### TASK TO CARRY OUT
Each entry below is to be transcribed exactly; pictures are not copied.

### INPUT RECORDS
★ ★ ★ ★ ★

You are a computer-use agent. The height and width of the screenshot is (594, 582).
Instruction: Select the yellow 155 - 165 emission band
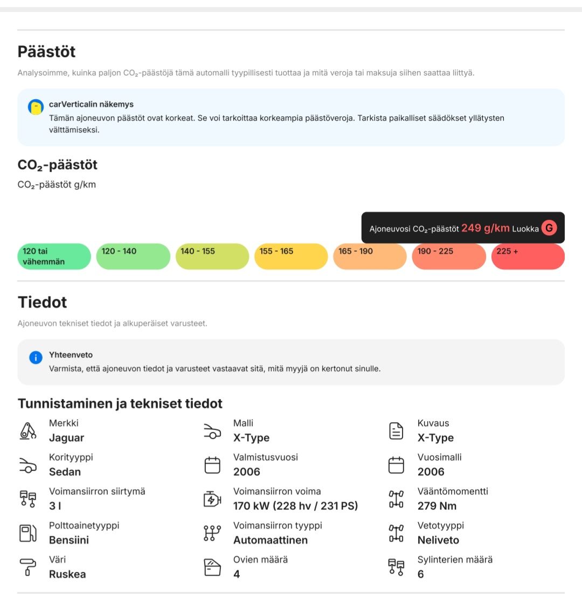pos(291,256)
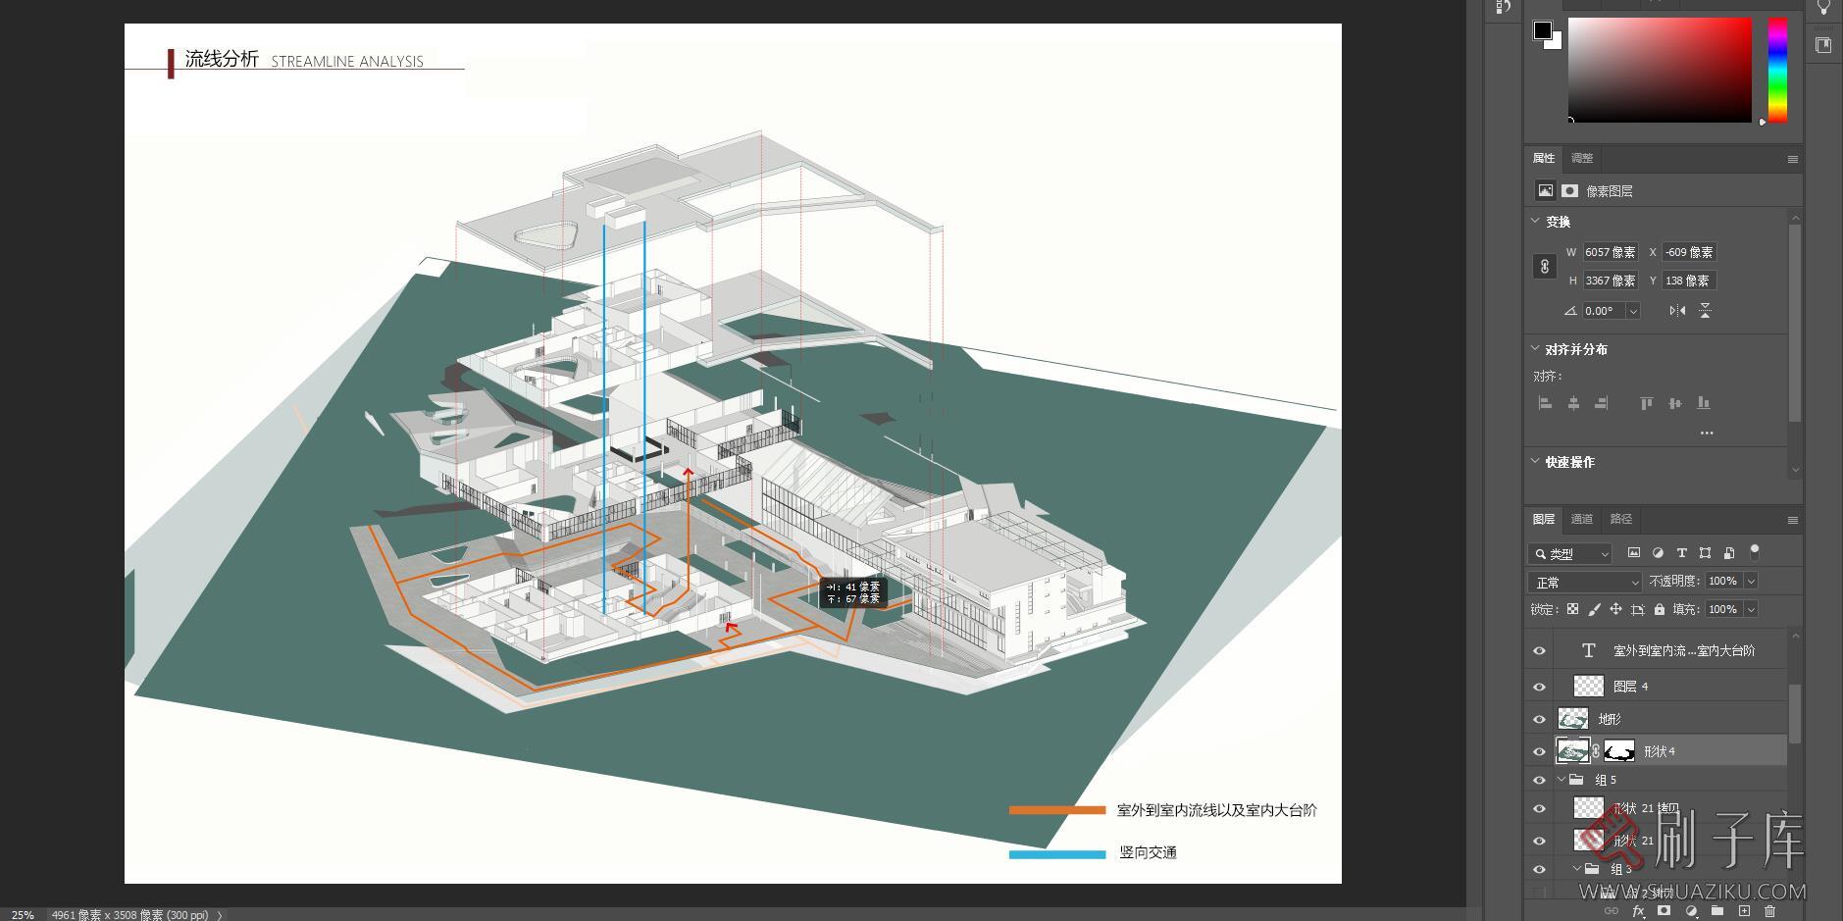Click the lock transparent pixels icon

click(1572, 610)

★ ★ ★ ★ ★

### PROBLEM SOLUTION
You are a computer-use agent. The height and width of the screenshot is (594, 582).
Instruction: Select the yellow 155 - 165 emission band
pos(291,256)
Click the lock transparent pixels icon

click(1572, 610)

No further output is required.